Configuring Varnish for Drupal

Tags: drupal (1) vcl (29)

Drupal is an open-source content management framework that is popular for mid-market and enterprise solutions that require more complex content types and workflows.

This tutorial is a step-by-step guide on how to configure Varnish for Drupal.

1. Install and configure Varnish

If you are already running a Drupal CMS and you want to use Varnish to accelerate it, you’ll have to decide where to install Varnish:

  • You can install Varnish on a dedicated machine and point your DNS records to that server.
  • You can install Varnish on the same server as your Drupal site.

For a detailed step-by-step Varnish installation guide, we’d like to refer you to one of the following dedicated tutorials:

2. Reconfigure the web server port

The web server that is hosting your Drupal CMS is most likely set up to handle incoming HTTP requests on port 80. For Varnish caching to properly work, Varnish needs to listen on port 80. This also means that your web server needs to be configured on another listening port. We’ll use port 8080 as the new web server listening port.

Depending on the type of web server you’re using, different configuration files need to be modified. Here’s a quick how-to for Apache and Nginx.

Apache

If you’re using Apache as your web server, you need to replace Listen 80 with Listen 8080 in Apache’s main configuration file.

The individual virtual hosts will also contain port information. You will need to replace <VirtualHost *:80> with <VirtualHost *:8080> in all virtual host files.
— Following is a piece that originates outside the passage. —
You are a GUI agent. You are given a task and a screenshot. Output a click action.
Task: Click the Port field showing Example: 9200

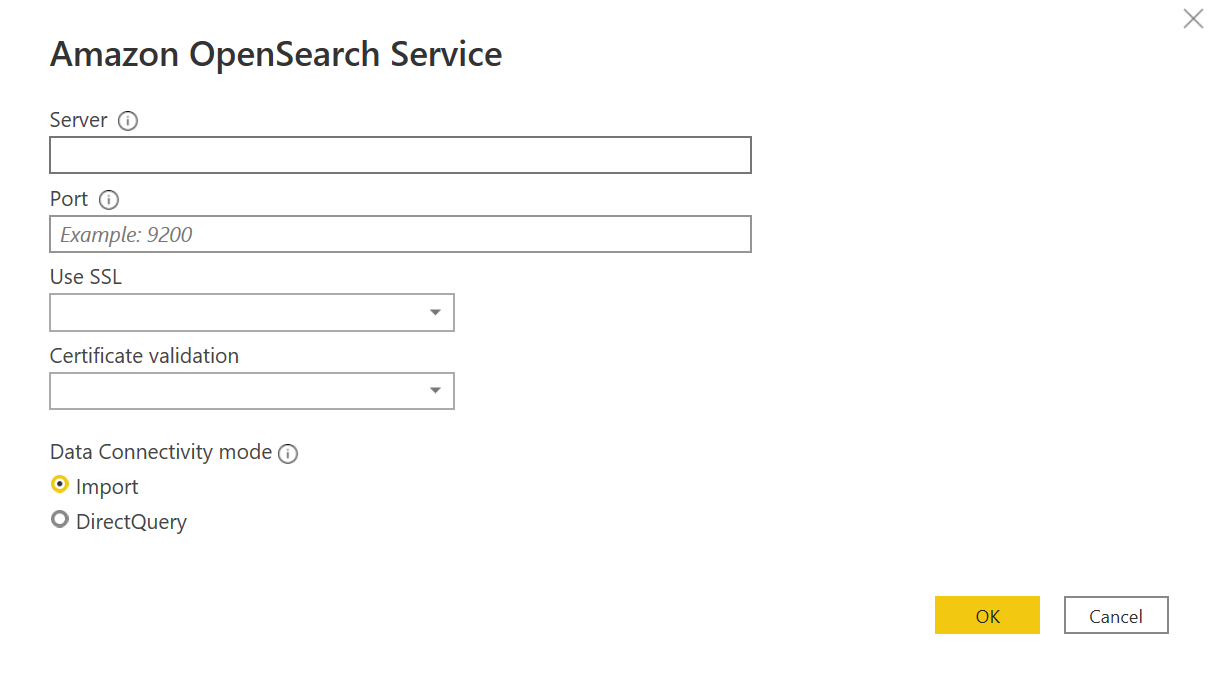(x=400, y=234)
Here’s how to change Apache’s listening port for various Linux distributions:

These changes will only take effect once Apache is restarted.

Nginx

If you’re using Nginx, you’ll only have to replace listen 80; with listen 8080; in all virtual host files.

Here’s how to change Nginx’s listening port for various Linux distributions:

These changes will only take effect once Nginx is restarted.

3. Install Drupal purging modules

Drupal has a collection of modules that can be used to invalidate the cache. For Drupal to support Varnish, the following modules need to be installed:

The Purge module has the following set of submodules that also should be enabled, depending on your preferences:

  • Purge Drush
  • Purge Tokens
  • Purge UI
  • Purge Cron processor
  • Purge Late runtime processor
  • Purge Core tags queuer

The Generic HTTP Purger module also has a Generic HTTP Tags Header submodule that needs to be enabled.

You can download these modules yourself, or install them from the /admin/modules panel. However, the quickest way to install these modules is by using the following commands:

composer require drupal/purge drupal/purge_purger_http

This command will install the required dependencies via the composer package manager for PHP.

drush en purge_drush \
purge_processor_lateruntime \
purge_queuer_coretags \
purge_processor_cron \
purge_tokens \
purge_ui \
purge \
purge_purger_http \
purge_purger_http_tagsheader

This command will enable the required modules in Drupal.

4. Configure caching and purging in Drupal

The Performance section of the Drupal Administration Configuration allows you to tune caching and cache invalidation settings.

Set cache Time To Live

Before we can configure how Drupal invalidates objects from the cache, we must first ensure the objects are properly stored in cache.

Please follow these steps to configure the caching Time To Live:

  1. Go to the Drupal admin panel
  2. Select Configuration > Performance
  3. Choose a Browser and proxy cache maximum age value
  4. Click the Save configuration button at the bottom of the window

Configuring tag-based cache invalidation

Drupal uses a Purge-Cache-Tags response header to register tags for every page. These tags are cached and can be matched by a ban expressions in Varnish’s ban() VCL function. This will invalidate multiple pages at once.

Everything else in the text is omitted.